Abhijeet has been associated with Lyme borreliosis (LB) research and development since 2013 when he started his industrial PhD in LB vaccine development at Valneva Austria GmbH and University of Vienna. During his PhD, he has successfully tested a proof-of-concept of a novel and broadly protective outer surface protein A (OspA) vaccine candidate for protection against Lyme borreliosis, that has been the basis of a patent application. He has been trained as a next generation vaccinologist under the EU wide Marie Curie Initial Training Network, VacTrain (www.vactrain.eu).
After completing his PhD studies, Abhijeet joined the group of Prof. Joppe Hovius at AMLC in 2018 and has since focused on research and development of a novel diagnostic test for Lyme borreliosis by implementing a protein microarray approach. In addition, he is involved in investigation and characterization of novel feeding-induced salivary gland proteins (from Ixodes ricinus ticks) as vaccine candidates for protection against Lyme and other tick-borne diseases.
More details on research
LB is the most common vector-borne illness in the temperate regions of Northern Hemisphere. LB is caused by a group of spirochetes belonging to Borrelia burgdorferi sensu lato variants. Humans contract the infection when bitten by an Ixodes tick infected with Borrelia and present an array of clinical manifestations starting from early skin infection (erythema migrans) as well as disseminated infection in form of Lyme arthritis (most commonly caused by B. burgdorferi in the U.S.), Lyme neuroborreliosis (most commonly caused by B. garinii in Europe), rarely Lyme carditis and late chronic infection of the skin (acrodermatitis chronica atrophicans; most commonly caused by B. afzelii in Europe). Although, direct detection of spirochetes by culturing infected samples remains the gold standard, it is not used as routine test for laboratory diagnosis due to low sensitivity and preparation of specialized media as well as expertise. Indirect detection of serum antibodies from infected patients is customarily, used for diagnosis of Borrelia in the laboratory. However, currently approved diagnostic test suffers from two major pitfalls: i) its low sensitivity to diagnose early disease; ii) and its inability to distinguish ongoing versus a past infection.

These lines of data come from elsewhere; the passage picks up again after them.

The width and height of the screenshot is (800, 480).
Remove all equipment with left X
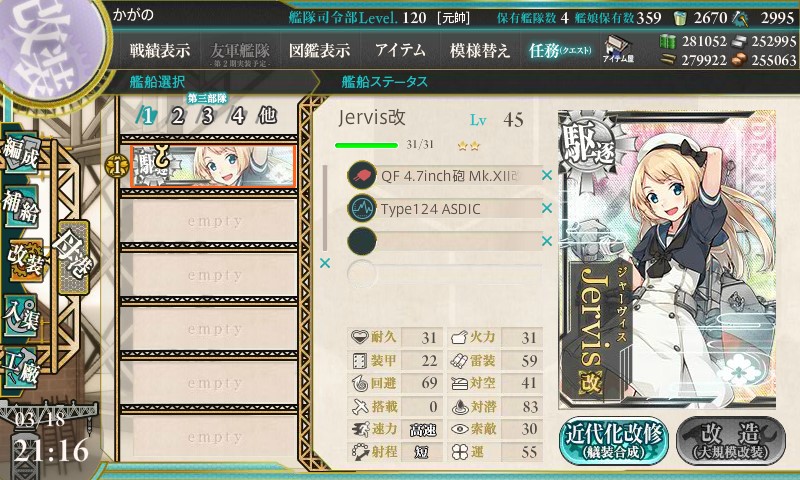[324, 263]
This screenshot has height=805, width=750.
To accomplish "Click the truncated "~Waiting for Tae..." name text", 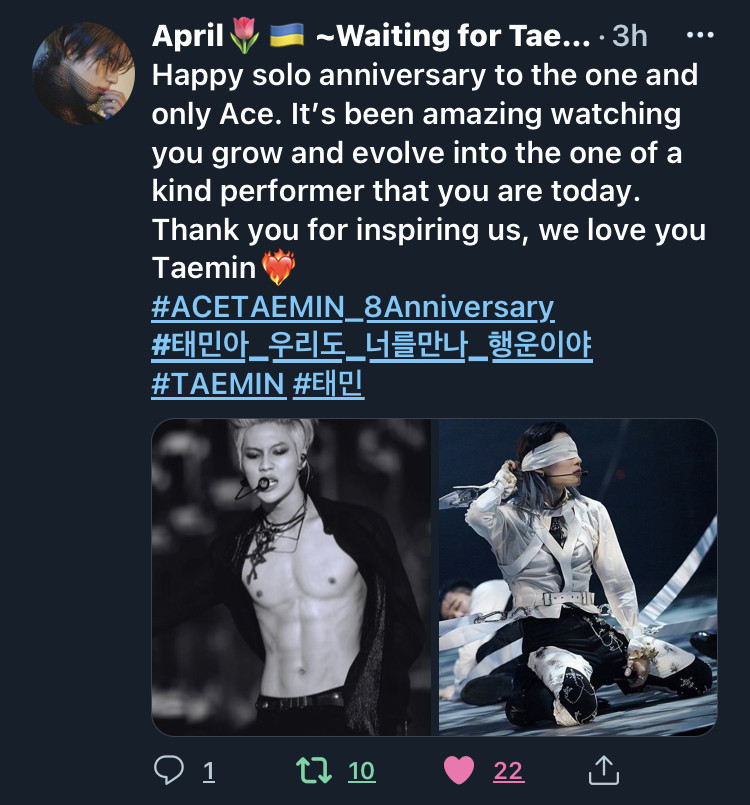I will [x=452, y=36].
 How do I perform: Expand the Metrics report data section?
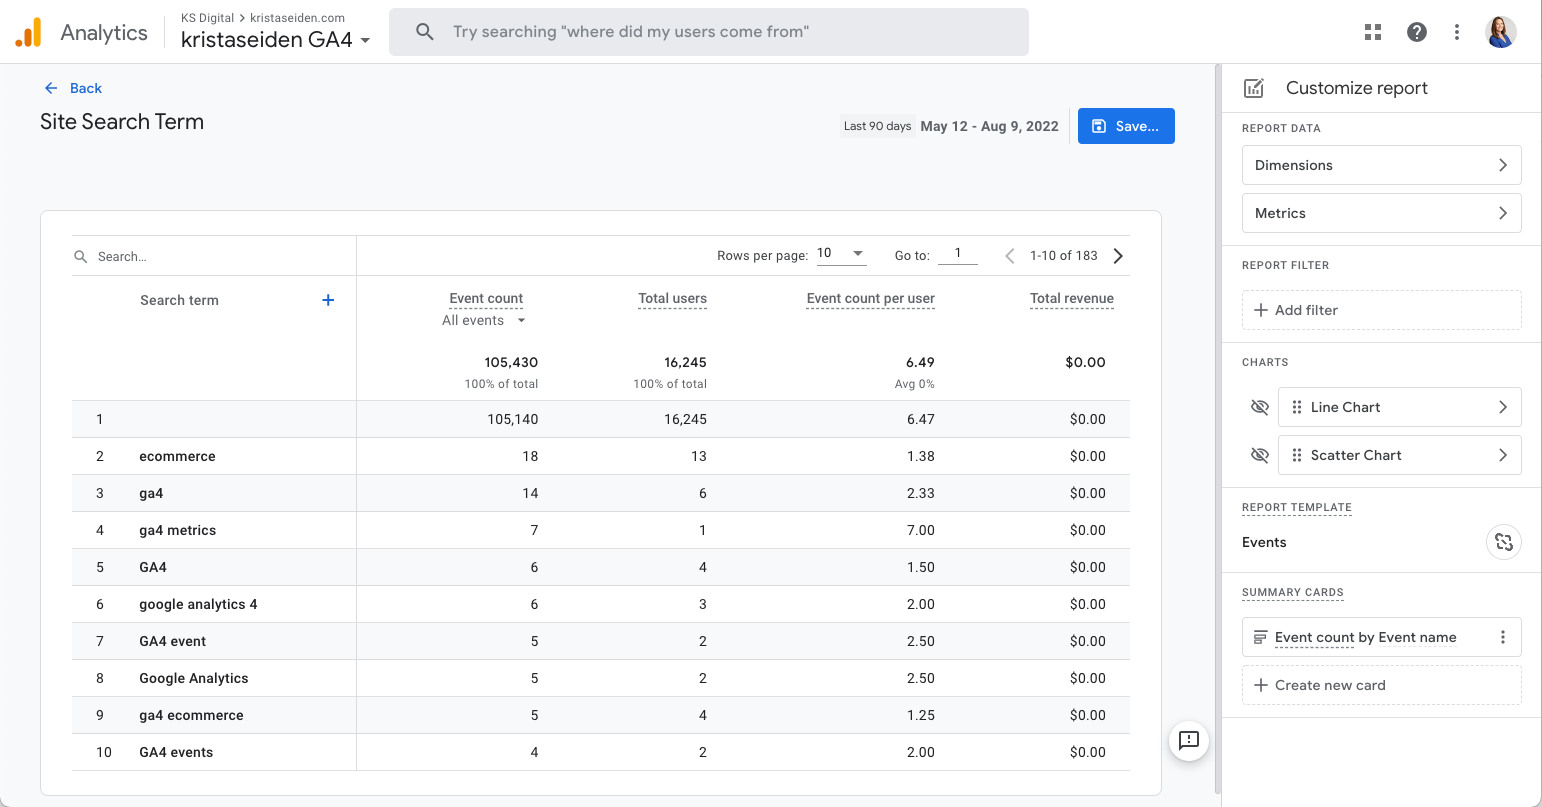1381,213
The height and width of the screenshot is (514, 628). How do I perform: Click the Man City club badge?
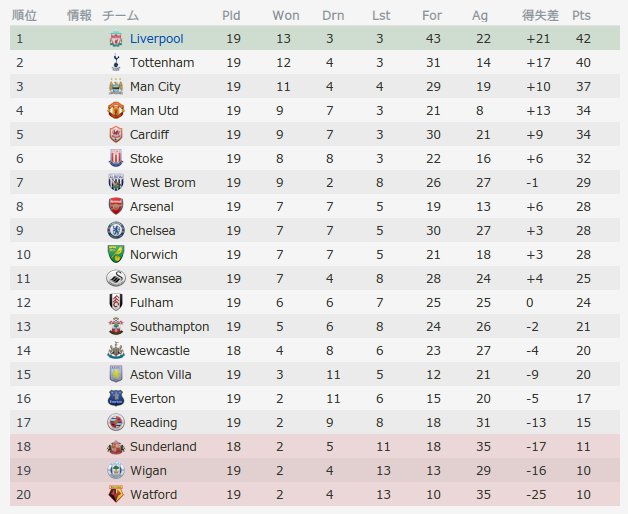pyautogui.click(x=116, y=87)
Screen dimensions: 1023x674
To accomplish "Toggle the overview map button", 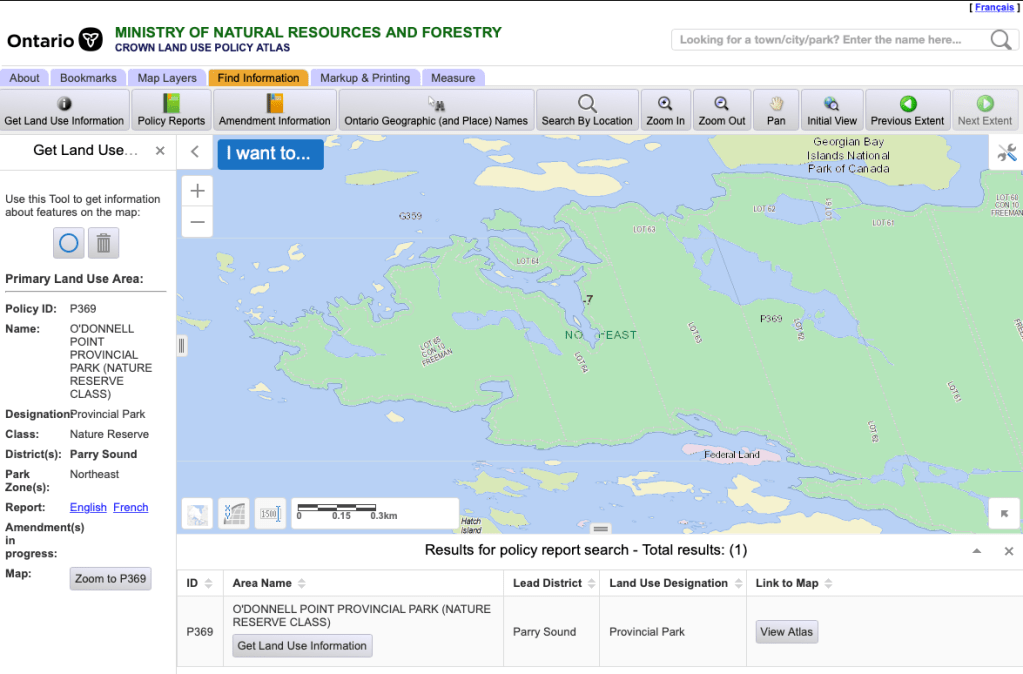I will [197, 514].
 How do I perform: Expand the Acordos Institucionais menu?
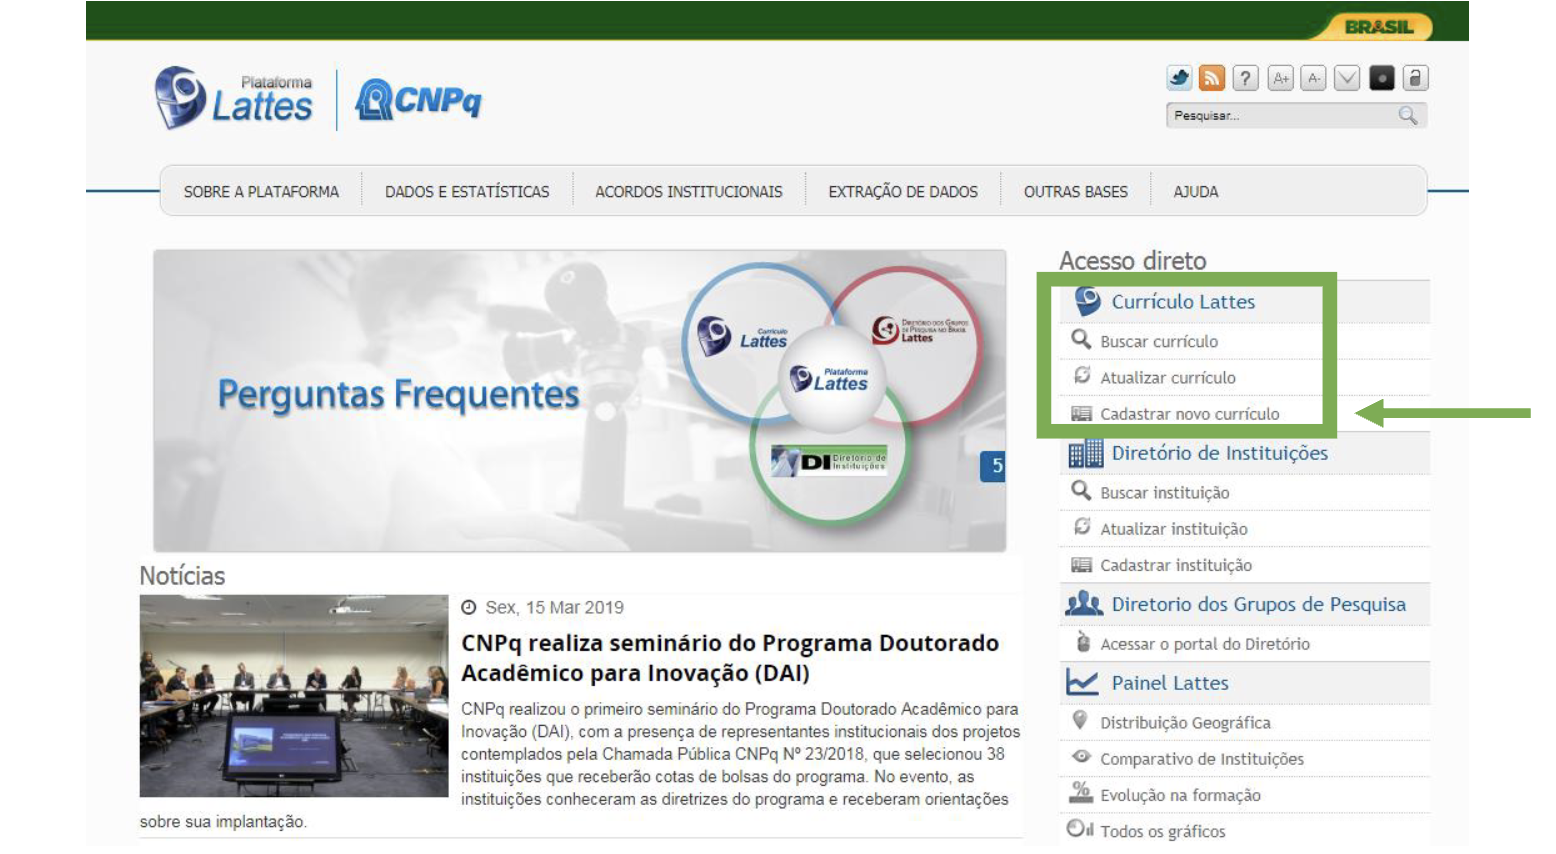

With our protein microarray approach, we aim to screen whole proteome of B. afzelii (most prevalent variant of Borrelia in Europe; responsible for 80% of human infections) to identify antigens at different disease stages by screening serum samples from humans and experimentally infected murine sera. The combination of multiple novel antigens identified, at different disease stages, would enable to establish a robust diagnostic assay that is highly sensitive in early disease stage and at the same time has the potential to discriminate an active infection from a past infection. This kind of assay will greatly facilitate in appropriate methods for treatment of LB in Europe.